- Exercise details -
Each line below containing the word "will" needs to be shown.

- Data provided -
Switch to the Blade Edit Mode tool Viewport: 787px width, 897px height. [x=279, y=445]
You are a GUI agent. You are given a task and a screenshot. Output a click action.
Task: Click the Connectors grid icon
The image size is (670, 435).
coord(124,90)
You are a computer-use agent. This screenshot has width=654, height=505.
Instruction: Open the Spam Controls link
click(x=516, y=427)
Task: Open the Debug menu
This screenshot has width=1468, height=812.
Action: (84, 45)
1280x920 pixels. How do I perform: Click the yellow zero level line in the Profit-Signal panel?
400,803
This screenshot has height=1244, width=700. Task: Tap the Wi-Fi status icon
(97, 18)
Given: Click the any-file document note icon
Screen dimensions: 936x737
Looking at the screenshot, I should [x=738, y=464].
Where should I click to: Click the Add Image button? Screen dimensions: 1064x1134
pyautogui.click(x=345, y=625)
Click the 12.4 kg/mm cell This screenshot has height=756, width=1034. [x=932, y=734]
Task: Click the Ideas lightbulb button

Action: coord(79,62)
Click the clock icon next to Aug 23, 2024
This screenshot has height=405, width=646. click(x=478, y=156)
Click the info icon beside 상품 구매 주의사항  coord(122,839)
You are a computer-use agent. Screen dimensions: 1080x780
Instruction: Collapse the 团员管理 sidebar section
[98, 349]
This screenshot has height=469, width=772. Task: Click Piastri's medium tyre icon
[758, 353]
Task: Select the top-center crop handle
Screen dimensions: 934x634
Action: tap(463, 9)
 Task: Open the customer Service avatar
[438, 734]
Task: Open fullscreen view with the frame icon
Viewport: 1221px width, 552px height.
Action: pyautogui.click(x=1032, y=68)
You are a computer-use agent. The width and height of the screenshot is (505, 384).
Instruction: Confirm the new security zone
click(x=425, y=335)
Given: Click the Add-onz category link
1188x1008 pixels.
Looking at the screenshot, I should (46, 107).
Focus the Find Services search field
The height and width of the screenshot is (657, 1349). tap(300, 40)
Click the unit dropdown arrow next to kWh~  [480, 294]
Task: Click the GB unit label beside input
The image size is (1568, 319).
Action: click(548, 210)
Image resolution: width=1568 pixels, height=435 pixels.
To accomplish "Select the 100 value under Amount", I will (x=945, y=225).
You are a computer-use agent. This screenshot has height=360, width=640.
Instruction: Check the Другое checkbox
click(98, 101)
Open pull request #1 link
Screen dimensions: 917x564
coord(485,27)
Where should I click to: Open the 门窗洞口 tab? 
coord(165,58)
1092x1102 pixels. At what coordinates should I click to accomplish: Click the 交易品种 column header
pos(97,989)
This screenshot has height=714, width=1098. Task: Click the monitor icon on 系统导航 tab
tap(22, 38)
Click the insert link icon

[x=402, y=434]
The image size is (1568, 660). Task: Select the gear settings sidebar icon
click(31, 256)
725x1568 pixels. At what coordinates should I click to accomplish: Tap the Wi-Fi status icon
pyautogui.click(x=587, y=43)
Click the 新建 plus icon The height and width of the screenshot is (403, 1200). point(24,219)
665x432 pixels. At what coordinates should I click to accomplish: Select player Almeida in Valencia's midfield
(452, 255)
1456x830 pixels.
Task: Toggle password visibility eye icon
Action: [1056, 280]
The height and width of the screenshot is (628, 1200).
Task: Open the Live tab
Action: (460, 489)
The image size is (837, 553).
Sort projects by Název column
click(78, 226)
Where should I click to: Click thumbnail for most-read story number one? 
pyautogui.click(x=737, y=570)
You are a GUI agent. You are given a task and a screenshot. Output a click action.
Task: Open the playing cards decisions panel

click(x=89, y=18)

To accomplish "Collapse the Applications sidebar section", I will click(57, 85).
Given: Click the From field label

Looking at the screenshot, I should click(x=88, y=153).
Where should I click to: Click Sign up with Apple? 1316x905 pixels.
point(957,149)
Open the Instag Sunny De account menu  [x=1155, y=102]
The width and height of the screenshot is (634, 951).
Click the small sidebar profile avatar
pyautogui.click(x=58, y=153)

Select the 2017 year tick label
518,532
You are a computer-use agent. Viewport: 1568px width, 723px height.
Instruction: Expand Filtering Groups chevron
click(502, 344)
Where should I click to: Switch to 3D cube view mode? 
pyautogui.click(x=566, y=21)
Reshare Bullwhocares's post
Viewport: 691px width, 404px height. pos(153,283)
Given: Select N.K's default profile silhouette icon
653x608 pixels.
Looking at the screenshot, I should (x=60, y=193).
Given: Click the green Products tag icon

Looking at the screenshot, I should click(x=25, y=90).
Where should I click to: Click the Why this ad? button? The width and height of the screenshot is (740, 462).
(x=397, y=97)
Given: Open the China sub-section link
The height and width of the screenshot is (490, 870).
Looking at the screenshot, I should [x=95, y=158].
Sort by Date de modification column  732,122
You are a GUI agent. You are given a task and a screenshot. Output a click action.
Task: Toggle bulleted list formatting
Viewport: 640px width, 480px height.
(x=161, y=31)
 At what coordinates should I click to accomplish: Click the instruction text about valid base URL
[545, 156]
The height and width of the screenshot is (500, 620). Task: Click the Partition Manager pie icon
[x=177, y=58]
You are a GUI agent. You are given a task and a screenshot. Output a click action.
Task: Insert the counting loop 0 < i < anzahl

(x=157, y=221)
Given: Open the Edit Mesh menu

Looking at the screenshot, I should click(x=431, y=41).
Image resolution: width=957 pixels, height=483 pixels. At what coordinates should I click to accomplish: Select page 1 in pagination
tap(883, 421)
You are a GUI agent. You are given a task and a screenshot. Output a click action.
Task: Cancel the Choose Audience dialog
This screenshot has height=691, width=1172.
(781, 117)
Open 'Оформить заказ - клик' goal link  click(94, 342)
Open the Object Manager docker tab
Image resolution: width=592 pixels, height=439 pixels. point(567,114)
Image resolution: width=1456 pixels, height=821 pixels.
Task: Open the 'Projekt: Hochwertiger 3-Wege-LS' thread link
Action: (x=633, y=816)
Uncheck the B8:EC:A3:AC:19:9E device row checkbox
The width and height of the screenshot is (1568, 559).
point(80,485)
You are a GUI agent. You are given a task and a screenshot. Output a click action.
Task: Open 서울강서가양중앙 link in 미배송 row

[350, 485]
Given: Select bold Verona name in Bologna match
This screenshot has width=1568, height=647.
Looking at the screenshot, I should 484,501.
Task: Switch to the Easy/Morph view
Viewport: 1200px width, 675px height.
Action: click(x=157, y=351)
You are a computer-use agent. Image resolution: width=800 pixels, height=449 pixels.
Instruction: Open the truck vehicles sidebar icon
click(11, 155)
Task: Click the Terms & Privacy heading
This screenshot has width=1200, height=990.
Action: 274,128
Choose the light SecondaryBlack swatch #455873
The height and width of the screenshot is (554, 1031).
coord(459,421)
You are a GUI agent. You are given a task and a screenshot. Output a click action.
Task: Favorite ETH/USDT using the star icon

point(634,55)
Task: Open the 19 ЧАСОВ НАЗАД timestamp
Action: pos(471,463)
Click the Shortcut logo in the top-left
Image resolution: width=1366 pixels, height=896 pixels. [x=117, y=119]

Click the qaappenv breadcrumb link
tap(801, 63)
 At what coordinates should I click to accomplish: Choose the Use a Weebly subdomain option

- Final answer -
To accomplish "Select the 100 value under Amount", I will (x=945, y=225).
To accomplish "Collapse the Applications sidebar section", I will click(57, 85).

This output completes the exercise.